## THE PROBLEM
Run through the data and copy out every line that mentions the word "item".

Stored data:
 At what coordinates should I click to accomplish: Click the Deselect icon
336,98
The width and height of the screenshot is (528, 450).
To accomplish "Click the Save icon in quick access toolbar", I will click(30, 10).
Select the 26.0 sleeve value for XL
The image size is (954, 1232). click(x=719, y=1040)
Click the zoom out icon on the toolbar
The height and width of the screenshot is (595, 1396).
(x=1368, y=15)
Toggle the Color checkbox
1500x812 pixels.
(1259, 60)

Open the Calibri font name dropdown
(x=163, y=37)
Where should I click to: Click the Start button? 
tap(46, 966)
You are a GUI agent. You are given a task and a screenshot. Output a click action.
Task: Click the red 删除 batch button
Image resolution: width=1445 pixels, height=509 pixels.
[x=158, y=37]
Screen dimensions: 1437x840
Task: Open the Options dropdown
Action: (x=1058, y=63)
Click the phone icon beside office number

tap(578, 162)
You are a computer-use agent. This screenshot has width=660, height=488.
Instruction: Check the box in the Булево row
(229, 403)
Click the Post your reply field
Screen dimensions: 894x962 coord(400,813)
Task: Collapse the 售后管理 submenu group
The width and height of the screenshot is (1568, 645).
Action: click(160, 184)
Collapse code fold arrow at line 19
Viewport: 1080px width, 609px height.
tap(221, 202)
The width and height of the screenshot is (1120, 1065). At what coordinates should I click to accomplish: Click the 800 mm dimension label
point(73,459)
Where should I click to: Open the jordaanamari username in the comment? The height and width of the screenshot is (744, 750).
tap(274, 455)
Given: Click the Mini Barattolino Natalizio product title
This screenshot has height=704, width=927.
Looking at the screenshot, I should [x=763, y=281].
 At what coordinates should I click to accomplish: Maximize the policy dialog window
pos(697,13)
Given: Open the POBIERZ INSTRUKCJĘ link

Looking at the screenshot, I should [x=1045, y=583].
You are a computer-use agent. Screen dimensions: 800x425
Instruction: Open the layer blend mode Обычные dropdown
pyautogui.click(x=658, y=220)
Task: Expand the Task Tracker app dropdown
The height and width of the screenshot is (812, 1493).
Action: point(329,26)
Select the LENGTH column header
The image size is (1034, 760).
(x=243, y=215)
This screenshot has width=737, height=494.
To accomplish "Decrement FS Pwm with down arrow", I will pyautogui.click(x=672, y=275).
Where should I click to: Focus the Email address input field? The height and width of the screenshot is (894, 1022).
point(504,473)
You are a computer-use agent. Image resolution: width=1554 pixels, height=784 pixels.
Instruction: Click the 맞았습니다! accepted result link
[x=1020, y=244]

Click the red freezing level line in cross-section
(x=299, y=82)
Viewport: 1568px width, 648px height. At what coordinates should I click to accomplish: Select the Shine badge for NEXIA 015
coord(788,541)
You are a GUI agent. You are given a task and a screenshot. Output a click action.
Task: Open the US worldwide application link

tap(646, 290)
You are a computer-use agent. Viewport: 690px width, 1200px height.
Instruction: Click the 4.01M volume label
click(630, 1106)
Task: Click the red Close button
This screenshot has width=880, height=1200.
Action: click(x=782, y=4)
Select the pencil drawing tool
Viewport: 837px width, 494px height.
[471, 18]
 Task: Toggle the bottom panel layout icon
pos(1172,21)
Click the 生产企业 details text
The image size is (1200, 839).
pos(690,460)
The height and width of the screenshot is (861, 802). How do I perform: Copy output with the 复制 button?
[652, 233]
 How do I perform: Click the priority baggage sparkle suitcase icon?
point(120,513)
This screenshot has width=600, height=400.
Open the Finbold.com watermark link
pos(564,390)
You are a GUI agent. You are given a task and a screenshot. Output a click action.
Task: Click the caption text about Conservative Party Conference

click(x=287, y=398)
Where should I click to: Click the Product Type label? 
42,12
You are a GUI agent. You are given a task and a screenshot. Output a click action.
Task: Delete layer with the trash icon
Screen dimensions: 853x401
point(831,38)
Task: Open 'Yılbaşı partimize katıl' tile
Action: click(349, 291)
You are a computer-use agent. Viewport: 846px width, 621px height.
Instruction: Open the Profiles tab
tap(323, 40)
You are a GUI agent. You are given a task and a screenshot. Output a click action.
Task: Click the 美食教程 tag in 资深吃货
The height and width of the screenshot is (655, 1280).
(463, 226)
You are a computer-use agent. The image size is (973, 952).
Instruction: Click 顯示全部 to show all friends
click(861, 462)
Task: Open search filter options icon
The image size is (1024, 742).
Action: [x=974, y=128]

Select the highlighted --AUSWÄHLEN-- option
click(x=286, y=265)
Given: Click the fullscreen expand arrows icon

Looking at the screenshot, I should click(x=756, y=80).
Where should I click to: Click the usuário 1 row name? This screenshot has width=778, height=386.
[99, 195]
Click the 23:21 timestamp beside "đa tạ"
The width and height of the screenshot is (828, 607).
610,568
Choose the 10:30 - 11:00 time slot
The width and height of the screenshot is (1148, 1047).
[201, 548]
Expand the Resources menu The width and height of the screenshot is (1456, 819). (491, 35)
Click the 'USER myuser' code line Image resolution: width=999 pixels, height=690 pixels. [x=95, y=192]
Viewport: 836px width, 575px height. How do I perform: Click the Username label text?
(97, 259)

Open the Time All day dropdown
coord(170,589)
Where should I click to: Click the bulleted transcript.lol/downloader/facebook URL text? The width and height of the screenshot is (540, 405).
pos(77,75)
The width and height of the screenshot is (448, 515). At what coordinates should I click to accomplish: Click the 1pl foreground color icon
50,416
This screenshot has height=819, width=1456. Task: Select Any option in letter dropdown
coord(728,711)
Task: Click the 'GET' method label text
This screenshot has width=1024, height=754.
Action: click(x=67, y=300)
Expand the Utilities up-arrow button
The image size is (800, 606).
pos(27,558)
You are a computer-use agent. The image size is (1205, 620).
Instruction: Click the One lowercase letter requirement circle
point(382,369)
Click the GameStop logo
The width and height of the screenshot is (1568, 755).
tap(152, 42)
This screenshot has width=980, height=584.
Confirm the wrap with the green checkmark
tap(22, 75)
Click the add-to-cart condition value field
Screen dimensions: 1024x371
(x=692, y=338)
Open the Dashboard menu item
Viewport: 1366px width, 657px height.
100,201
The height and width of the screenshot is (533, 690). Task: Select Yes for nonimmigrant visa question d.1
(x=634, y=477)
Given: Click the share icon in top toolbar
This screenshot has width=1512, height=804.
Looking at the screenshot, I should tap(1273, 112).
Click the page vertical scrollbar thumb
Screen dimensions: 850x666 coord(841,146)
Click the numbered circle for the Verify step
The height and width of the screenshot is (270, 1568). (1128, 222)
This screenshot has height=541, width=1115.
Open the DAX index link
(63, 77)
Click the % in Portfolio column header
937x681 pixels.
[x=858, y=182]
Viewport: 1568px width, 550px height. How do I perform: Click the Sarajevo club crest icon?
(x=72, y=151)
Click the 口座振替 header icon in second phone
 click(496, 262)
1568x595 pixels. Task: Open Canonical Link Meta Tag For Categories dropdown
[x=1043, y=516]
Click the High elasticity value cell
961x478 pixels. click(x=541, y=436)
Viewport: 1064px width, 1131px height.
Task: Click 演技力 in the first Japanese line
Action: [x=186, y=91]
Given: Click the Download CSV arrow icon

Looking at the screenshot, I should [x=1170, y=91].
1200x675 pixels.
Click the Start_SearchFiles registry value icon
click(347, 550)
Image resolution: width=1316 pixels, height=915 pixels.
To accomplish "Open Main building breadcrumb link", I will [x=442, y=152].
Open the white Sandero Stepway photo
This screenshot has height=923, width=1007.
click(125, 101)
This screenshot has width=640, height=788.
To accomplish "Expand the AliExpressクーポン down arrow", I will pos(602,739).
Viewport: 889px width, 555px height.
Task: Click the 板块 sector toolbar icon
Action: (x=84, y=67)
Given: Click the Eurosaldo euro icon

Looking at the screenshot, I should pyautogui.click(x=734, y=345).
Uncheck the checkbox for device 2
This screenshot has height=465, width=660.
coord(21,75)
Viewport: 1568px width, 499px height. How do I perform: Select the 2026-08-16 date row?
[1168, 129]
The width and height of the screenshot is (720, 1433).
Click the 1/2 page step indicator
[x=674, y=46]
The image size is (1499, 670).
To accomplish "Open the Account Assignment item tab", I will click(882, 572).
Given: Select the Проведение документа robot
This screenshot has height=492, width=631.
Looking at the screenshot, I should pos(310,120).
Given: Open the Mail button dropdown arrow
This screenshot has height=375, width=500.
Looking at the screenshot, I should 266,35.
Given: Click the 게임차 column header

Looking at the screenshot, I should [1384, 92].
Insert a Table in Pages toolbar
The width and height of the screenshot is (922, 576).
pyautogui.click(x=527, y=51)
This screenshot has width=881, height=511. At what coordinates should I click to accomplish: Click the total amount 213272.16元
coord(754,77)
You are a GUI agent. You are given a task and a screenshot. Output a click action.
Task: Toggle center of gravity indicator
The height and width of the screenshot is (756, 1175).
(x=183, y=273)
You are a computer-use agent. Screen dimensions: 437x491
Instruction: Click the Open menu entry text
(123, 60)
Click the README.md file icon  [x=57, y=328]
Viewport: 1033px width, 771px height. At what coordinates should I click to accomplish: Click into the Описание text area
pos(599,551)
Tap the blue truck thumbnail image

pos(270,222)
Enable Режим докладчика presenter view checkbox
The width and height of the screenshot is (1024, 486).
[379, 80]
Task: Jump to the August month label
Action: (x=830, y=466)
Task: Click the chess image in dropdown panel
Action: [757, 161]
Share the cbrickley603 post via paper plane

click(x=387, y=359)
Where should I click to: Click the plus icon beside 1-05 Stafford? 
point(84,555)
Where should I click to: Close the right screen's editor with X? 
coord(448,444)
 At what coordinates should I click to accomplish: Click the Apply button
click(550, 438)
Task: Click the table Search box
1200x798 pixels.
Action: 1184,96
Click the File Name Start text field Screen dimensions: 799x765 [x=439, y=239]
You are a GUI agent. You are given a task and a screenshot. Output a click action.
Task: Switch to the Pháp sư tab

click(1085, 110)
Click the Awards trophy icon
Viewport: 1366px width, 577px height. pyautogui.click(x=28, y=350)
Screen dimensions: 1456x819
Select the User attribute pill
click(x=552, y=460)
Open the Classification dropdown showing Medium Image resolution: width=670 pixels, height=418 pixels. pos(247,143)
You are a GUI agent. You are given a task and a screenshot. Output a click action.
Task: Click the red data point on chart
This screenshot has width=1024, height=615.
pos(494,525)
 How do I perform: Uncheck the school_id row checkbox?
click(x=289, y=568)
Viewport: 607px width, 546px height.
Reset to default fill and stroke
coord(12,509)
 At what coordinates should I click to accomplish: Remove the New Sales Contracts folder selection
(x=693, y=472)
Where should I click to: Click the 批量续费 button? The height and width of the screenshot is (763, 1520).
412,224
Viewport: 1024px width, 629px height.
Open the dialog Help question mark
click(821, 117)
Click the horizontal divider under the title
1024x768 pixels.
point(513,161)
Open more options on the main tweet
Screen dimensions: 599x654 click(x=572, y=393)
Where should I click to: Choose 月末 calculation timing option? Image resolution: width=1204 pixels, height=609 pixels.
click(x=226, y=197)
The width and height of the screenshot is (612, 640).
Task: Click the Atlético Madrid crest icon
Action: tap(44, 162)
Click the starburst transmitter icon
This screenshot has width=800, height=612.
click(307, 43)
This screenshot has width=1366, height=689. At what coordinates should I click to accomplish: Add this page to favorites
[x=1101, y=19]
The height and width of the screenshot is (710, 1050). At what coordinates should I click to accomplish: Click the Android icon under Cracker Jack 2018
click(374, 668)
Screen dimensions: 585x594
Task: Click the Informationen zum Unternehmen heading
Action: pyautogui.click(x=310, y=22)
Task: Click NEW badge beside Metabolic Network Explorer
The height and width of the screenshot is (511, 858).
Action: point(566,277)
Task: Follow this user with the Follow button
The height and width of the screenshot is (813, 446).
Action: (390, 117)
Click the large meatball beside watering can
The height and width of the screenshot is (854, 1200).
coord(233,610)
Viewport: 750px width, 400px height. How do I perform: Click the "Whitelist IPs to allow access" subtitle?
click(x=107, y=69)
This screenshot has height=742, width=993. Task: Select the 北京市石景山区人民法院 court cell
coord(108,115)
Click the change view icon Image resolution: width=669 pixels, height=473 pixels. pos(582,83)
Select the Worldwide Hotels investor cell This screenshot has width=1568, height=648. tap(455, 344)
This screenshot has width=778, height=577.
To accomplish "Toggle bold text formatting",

## EXERCISE RESPONSE
Open the Dashboard menu item
To accomplish "Open the Account Assignment item tab", I will click(882, 572).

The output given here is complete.